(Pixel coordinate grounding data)
*** Begin section ***
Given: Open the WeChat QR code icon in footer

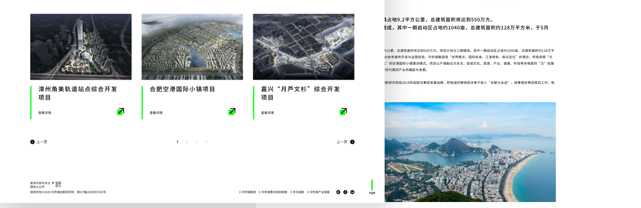Looking at the screenshot, I should 58,184.
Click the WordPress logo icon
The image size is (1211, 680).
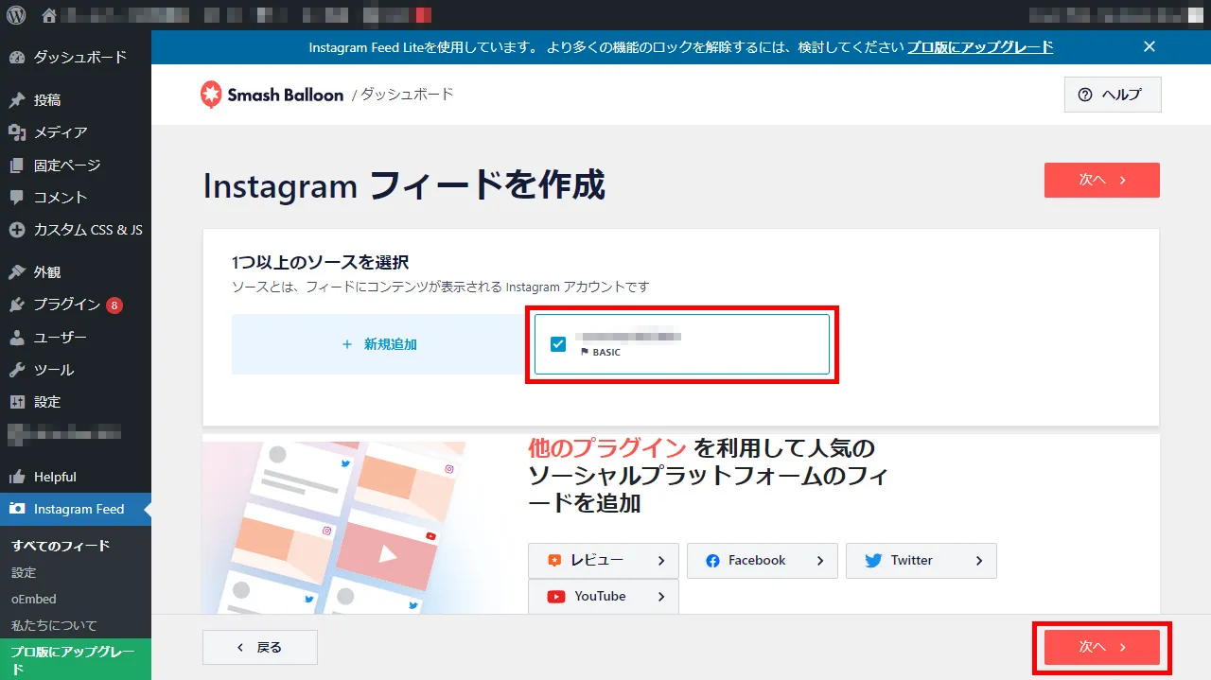point(18,15)
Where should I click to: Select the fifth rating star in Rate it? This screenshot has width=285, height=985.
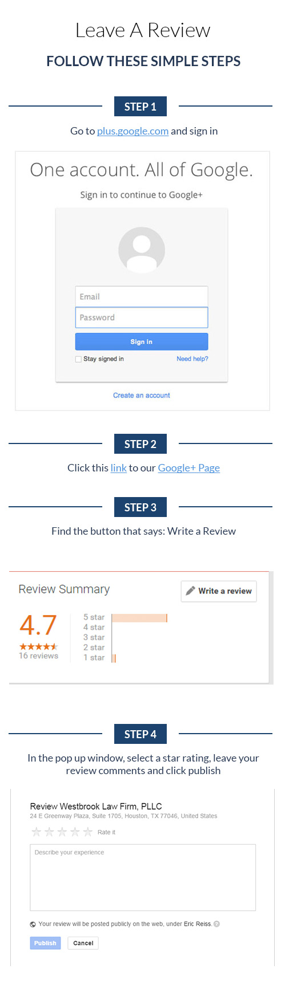[x=87, y=832]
*** End section ***
What the exercise asks:
What is needed is every record above, restated word for word, with the pictures left out.

Your solution:
Given: Open the WeChat QR code icon in footer

Looking at the screenshot, I should 58,184.
Click the WordPress logo icon
The image size is (1211, 680).
point(18,15)
Where should I click to: Select the fifth rating star in Rate it? This screenshot has width=285, height=985.
[x=87, y=832]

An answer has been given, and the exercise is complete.